東中野ポレポレ座、韓国映画祭で観た2本

中年女性の女性の正直な欲望が最後に勝利する物語という文句にひかれて、まず観たのが「ビバ!ラブ」。娘と下宿人が結婚をするはずだったのが、娘は就職が決まったことを理由に、結婚を一方的にとりやめ家出。やけ酒で泥酔をした下宿人を介抱したのがきっかけで、母は下宿人を好きになってしまう。そして妊娠がわかり、さんざん好き勝手にした娘と浮気な夫が抵抗するが、結局2人の愛はゆるぐことなく、出産。ビバ!なのであった。「この年で子をさずかったのは人生の宝物、あなたは好きな人ができればそちらに行けばいい」と不安気な下宿人に語る。夫も結局あきらめて「しかたない、家族としてああいう母さんを受け入れよう」と娘に語る。そして母の産んだ子を娘も世話することに。
もう1本は「飛べ、ペンギン」。韓国の教育熱のすごさは日本以上というけど、子どもを留学させて年に1回会いにいけるのが雁の親で、2〜3年に1回とかいったかな、それが鷲の親で、行かせたっきり会えないっていうのがペンギンの親っていう例えがありました。このセリフが題名に使われているようです。
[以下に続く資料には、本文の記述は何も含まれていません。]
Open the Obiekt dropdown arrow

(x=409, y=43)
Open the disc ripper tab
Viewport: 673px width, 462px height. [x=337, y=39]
ビバの方は、下町での話だったのが、こちらは、こぎれいなマンションや一戸建てに住む山の手といった人たちを描いたもの。ここでも女性は強し。役所の福祉関係の部署を舞台にそこに働く人たち。9歳の息子の英語教育に熱をあげる母(チームリーダー)、ベジタリアンで酒が飲めないため先輩から嫌われてしまう男の新人、女性でたばこを吸うことで嫌がらせを受ける新人、子どもと妻がアメリカに留学して、寂しい課長、そして、その父は、妻に熟年離婚をされそうに。日本でもあるあるといえる話ばかり。飲み会にカラオケなどのシーンといい職場の姿は日韓とも変わらんなあと思えました。儒教、家父長、男尊女卑といった共通項をもつ社会だけに。
2本とも、劇中でだれもが、葛藤がありながらも、真っ向ぶつかり合っていく。この小気味よさ。日本的に心にしまってなんてことはなし。夫婦間にしても、親子にしても、職場にしても、不満は不満として、口にだせなくても態度で不満な気持ちを表明している。だまってなんかいるもんかっていう感じが、鑑賞後のすっきりとした気分として残りました。